» MATERIAL PROVIDED:
— START —

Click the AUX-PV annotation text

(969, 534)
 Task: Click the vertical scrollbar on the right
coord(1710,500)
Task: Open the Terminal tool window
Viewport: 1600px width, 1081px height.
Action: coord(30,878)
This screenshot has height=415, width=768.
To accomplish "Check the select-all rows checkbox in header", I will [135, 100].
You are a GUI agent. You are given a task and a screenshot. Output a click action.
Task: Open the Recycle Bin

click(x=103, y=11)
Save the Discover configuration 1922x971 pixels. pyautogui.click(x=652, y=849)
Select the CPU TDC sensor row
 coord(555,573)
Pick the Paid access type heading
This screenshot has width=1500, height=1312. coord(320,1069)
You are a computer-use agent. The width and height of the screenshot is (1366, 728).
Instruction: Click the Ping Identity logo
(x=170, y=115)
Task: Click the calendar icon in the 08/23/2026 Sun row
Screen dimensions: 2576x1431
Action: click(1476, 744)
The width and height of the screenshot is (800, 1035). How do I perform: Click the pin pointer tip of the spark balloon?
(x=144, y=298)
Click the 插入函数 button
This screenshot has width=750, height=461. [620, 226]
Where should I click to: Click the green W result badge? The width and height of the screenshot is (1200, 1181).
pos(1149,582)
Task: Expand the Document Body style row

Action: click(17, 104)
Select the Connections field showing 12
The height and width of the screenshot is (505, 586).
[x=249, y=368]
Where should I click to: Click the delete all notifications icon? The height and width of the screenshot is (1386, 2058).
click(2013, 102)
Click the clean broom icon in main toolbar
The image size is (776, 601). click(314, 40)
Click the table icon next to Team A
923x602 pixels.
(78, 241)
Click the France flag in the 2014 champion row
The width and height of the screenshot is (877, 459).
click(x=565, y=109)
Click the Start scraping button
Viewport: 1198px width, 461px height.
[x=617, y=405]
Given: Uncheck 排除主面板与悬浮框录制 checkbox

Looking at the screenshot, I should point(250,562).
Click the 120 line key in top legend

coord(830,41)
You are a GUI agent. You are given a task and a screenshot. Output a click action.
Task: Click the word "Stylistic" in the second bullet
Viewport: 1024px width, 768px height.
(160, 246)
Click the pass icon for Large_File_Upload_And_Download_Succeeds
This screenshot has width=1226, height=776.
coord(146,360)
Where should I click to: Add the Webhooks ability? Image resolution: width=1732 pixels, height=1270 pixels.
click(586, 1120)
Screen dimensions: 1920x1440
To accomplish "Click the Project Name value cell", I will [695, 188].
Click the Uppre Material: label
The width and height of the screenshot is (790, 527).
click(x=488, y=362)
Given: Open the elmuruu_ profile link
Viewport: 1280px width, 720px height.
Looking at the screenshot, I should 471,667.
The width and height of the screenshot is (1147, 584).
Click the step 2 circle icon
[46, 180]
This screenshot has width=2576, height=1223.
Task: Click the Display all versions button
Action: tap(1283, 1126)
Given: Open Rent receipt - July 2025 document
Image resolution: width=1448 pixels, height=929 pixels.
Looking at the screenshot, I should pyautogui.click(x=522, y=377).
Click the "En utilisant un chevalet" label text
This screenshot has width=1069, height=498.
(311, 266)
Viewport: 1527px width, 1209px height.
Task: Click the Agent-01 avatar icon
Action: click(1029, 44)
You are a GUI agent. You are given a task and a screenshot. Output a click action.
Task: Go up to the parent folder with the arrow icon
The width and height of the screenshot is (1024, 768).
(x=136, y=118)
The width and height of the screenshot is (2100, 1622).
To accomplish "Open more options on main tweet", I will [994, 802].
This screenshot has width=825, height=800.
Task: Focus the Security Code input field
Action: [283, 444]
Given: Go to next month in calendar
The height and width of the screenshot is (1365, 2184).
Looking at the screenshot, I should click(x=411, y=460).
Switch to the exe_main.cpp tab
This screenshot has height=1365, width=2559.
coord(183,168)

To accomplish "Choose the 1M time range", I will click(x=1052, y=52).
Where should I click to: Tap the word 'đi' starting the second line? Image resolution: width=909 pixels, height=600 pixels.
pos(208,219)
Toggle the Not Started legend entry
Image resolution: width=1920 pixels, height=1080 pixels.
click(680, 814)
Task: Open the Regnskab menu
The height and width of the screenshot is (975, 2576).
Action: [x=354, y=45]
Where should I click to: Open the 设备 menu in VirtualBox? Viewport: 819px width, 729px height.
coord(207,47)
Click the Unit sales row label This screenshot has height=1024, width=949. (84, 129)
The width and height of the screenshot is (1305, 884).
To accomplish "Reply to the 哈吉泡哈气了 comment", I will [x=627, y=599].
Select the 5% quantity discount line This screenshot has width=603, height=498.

— END —

» AIM: Retype everything in the data from the line containing "Click the Unit" down to the end, with no changes.

» PROBLEM SOLUTION:
Click the Unit sales row label This screenshot has height=1024, width=949. (84, 129)
The width and height of the screenshot is (1305, 884).
To accomplish "Reply to the 哈吉泡哈气了 comment", I will [x=627, y=599].
Select the 5% quantity discount line This screenshot has width=603, height=498.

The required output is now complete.